** Start of RECORDS SHOWN **
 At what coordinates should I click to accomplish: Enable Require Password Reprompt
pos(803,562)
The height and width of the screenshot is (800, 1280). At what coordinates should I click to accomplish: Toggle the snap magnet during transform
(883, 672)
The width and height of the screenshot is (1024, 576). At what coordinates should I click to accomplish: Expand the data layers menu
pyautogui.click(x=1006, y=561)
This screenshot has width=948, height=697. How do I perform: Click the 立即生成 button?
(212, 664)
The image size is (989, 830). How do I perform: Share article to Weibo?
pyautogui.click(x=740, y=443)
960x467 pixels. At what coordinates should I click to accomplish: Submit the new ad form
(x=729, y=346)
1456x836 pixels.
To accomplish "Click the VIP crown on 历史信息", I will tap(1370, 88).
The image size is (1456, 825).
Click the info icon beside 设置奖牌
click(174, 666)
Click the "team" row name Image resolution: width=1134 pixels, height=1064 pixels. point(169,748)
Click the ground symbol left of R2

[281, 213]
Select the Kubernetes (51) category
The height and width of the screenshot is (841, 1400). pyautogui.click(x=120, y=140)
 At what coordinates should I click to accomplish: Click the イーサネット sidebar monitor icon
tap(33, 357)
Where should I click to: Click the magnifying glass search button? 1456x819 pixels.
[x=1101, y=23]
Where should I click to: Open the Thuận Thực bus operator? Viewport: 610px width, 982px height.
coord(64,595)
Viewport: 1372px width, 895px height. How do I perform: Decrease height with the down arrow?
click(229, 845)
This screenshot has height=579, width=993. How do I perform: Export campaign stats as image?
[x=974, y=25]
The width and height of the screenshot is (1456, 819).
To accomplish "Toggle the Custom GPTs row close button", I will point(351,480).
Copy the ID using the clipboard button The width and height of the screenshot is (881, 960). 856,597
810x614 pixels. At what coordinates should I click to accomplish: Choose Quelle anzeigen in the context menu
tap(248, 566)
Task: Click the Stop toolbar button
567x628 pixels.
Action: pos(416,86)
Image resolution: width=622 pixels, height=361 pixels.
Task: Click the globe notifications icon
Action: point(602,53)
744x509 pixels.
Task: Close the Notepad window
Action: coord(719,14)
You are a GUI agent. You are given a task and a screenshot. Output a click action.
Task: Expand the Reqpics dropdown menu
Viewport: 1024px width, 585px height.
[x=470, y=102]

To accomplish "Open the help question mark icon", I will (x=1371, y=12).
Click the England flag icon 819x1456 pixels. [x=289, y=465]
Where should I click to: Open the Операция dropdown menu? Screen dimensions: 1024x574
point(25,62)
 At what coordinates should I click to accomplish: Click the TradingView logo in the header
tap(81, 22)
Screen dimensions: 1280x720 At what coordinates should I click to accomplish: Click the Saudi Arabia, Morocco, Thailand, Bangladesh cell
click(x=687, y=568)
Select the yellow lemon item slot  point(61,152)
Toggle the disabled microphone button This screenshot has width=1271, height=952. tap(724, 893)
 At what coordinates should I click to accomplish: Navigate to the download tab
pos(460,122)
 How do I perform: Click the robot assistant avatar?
** End of RECORDS SHOWN **
GIVEN PROBLEM
Please arrange the rows above as a Markdown table with two columns, "No." for the line number and "Line" for the line itself, leaving out blank lines.

EXERCISE ANSWER
| No. | Line |
|---|---|
| 1 |  At what coordinates should I click to accomplish: Enable Require Password Reprompt |
| 2 | pos(803,562) |
| 3 | The height and width of the screenshot is (800, 1280). At what coordinates should I click to accomplish: Toggle the snap magnet during transform |
| 4 | (883, 672) |
| 5 | The width and height of the screenshot is (1024, 576). At what coordinates should I click to accomplish: Expand the data layers menu |
| 6 | pyautogui.click(x=1006, y=561) |
| 7 | This screenshot has width=948, height=697. How do I perform: Click the 立即生成 button? |
| 8 | (212, 664) |
| 9 | The image size is (989, 830). How do I perform: Share article to Weibo? |
| 10 | pyautogui.click(x=740, y=443) |
| 11 | 960x467 pixels. At what coordinates should I click to accomplish: Submit the new ad form |
| 12 | (x=729, y=346) |
| 13 | 1456x836 pixels. |
| 14 | To accomplish "Click the VIP crown on 历史信息", I will tap(1370, 88). |
| 15 | The image size is (1456, 825). |
| 16 | Click the info icon beside 设置奖牌 |
| 17 | click(174, 666) |
| 18 | Click the "team" row name Image resolution: width=1134 pixels, height=1064 pixels. point(169,748) |
| 19 | Click the ground symbol left of R2 |
| 20 | [281, 213] |
| 21 | Select the Kubernetes (51) category |
| 22 | The height and width of the screenshot is (841, 1400). pyautogui.click(x=120, y=140) |
| 23 |  At what coordinates should I click to accomplish: Click the イーサネット sidebar monitor icon |
| 24 | tap(33, 357) |
| 25 | Where should I click to: Click the magnifying glass search button? 1456x819 pixels. |
| 26 | [x=1101, y=23] |
| 27 | Where should I click to: Open the Thuận Thực bus operator? Viewport: 610px width, 982px height. |
| 28 | coord(64,595) |
| 29 | Viewport: 1372px width, 895px height. How do I perform: Decrease height with the down arrow? |
| 30 | click(229, 845) |
| 31 | This screenshot has height=579, width=993. How do I perform: Export campaign stats as image? |
| 32 | [x=974, y=25] |
| 33 | The width and height of the screenshot is (1456, 819). |
| 34 | To accomplish "Toggle the Custom GPTs row close button", I will point(351,480). |
| 35 | Copy the ID using the clipboard button The width and height of the screenshot is (881, 960). 856,597 |
| 36 | 810x614 pixels. At what coordinates should I click to accomplish: Choose Quelle anzeigen in the context menu |
| 37 | tap(248, 566) |
| 38 | Task: Click the Stop toolbar button |
| 39 | 567x628 pixels. |
| 40 | Action: pos(416,86) |
| 41 | Image resolution: width=622 pixels, height=361 pixels. |
| 42 | Task: Click the globe notifications icon |
| 43 | Action: point(602,53) |
| 44 | 744x509 pixels. |
| 45 | Task: Close the Notepad window |
| 46 | Action: coord(719,14) |
| 47 | You are a GUI agent. You are given a task and a screenshot. Output a click action. |
| 48 | Task: Expand the Reqpics dropdown menu |
| 49 | Viewport: 1024px width, 585px height. |
| 50 | [x=470, y=102] |
| 51 | To accomplish "Open the help question mark icon", I will (x=1371, y=12). |
| 52 | Click the England flag icon 819x1456 pixels. [x=289, y=465] |
| 53 | Where should I click to: Open the Операция dropdown menu? Screen dimensions: 1024x574 |
| 54 | point(25,62) |
| 55 |  At what coordinates should I click to accomplish: Click the TradingView logo in the header |
| 56 | tap(81, 22) |
| 57 | Screen dimensions: 1280x720 At what coordinates should I click to accomplish: Click the Saudi Arabia, Morocco, Thailand, Bangladesh cell |
| 58 | click(x=687, y=568) |
| 59 | Select the yellow lemon item slot  point(61,152) |
| 60 | Toggle the disabled microphone button This screenshot has width=1271, height=952. tap(724, 893) |
| 61 |  At what coordinates should I click to accomplish: Navigate to the download tab |
| 62 | pos(460,122) |
| 63 |  How do I perform: Click the robot assistant avatar? |